Fuller details of the ATED charges are given below. These summaries are not exhaustive: if you need more information on your particular situation then we recommend you speak to a specialist property tax advisor as we're not qualified to give tax advice. Details of ATED can also be read on the HMRC website.
SDLT is payable at the rate of 15% where a company acquires a dwelling costing more than £500,000. If contracts were exchanged before 20 March 2014 transitional rules may operate to reduce the charge.
There is an exemption (so that only the normal, lower, rates of SDLT apply) for all genuine property businesses – covering (inter alia) property developers, investors and dealers. There are conditions to qualify for relief: the most notable being that no-one connected with the company lives in the property. This relief is not automatic – it needs to be recorded and claimed on the relevant SDLT Return.
Annual Tax on Enveloped Dwellings (ATED)
An annual charge has applied from 1 April 2013 to each “expensive dwelling” owned by a company. The rate of tax depends on the property value at the relevant valuation date. The table below shows the rates from 1 April 2014 and from 1 April 2015 (at which date the rates increase substantially and the charge is extended to properties worth between £1m and £2m). From 1 April 2016 the charge will be further extended to properties worth between £500,000 and £1m, with the annual charge for such properties provisionally set at £3,500.
Property Value | £1m-£2m | £2m-£5m | £5m-£10m | £10m-£20m | >£20m |
Annual charge 2014-15 | – | £15,400 | £35,900 | £71,850 | £143,750 |
Annual charge 2015-16 | £7,000 | £23,350 | £54,450 | £109,050 | £218,200 |
The “property value” for this purpose is the value of the property as at 1 April 2012 or, if later, the date the property first enters the ATED regime: properties will be revalued on 1 April 2017 and every five years thereafter.
Statutory reliefs from the ATED charge are substantially identical to those applying to SDLT: but they are not automatic, and must be claimed. At present a separate “nil return” must be made for each property for which exemption is claimed.
The ATED Return
Entering and leaving the ATED regime
Disaggregation and multiple dwellings
HMRC have published detailed technical guidance on their interpretation of aspects of the ATED legislation, which is available here.
From 6 April 2013, where a company sells for more than £2m a property in respect of which it has at any time been liable to the ATED charge, any gain is subject to UK Capital Gains Tax at 28%. There are rules to prevent the artificial dis-aggregation of the property so as to bring the proceeds down below £2m.

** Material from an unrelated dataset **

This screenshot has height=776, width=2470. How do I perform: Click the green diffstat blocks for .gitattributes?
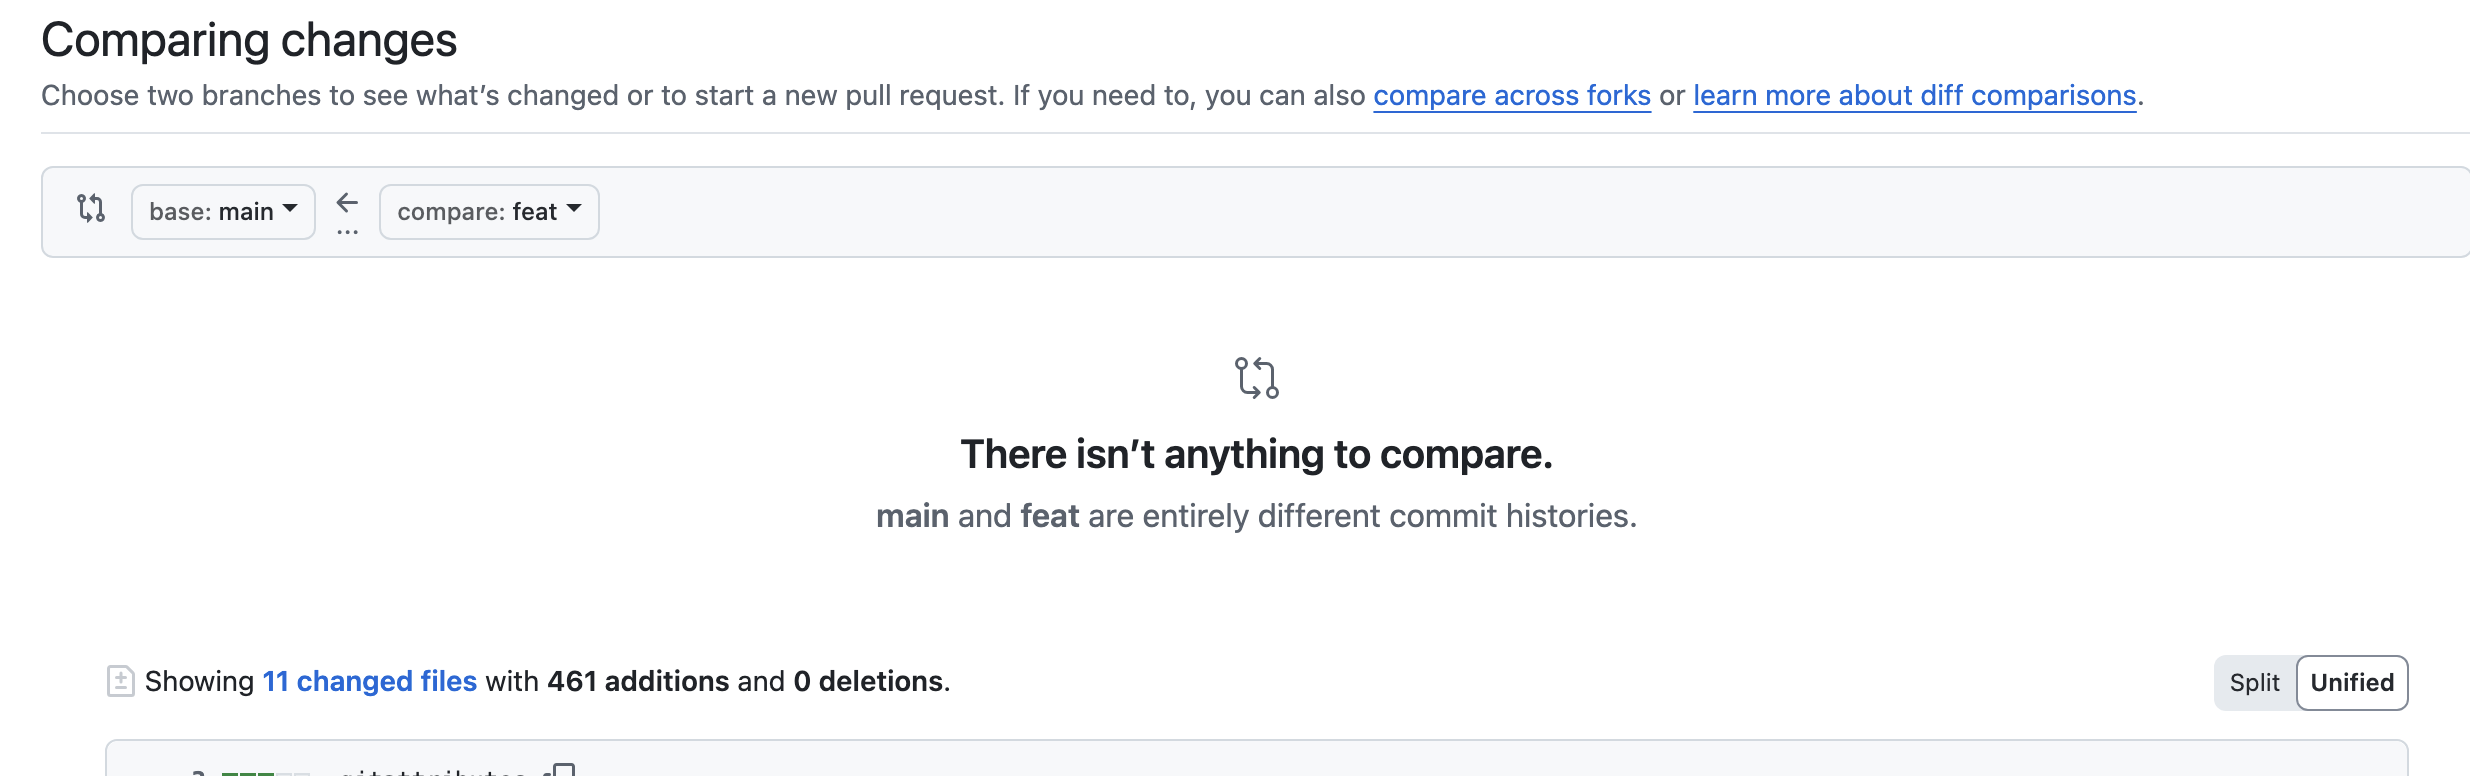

The reductions in the thresholds for the ATED charge in 2015 and 2016 will also apply to the enhanced CGT charge. Thus from 6 April 2015 the CGT charge will apply to properties sold for more than £1m which have at any time been within the ATED charge; and from 6 April 2016 to ATED properties sold for more than £500,000.
Helpfully, the ATED-related CGT charge on disposal applies only to the increase in the property’s capital value between 6 April 2013 (or the date on which the property first comes within the ATED regime) and the date of disposal – effectively rebasing the value at that date. As a result, we would recommend a professional valuation is obtained at that date for future reference.
Marginal relief
To avoid a ‘cliff edge’ tax charge arising at the appropriate threshold (whether £2m or, for later years, £1m or £500,000) HMRC have introduced marginal tax relief to address this. This works by applying the 28% rate to the lower of the actual gain and 5/3 times the excess over the threshold – this is best illustrated by example:
Property with a cost of £1.1m is sold in tax year 2014/15 for £2.3m. This creates a gain of £1.2m.
The property was sold for £0.3m over £2m, so alternative computation is: 5/3 x £0.3m = £0.5m
As the alternative computation is less than the actual gain, the gain taxed at 28% is £0.5m.
Property with a cost of £1.6m is sold in tax year 2014/15 for £2.8m. This creates a gain of £1.2m.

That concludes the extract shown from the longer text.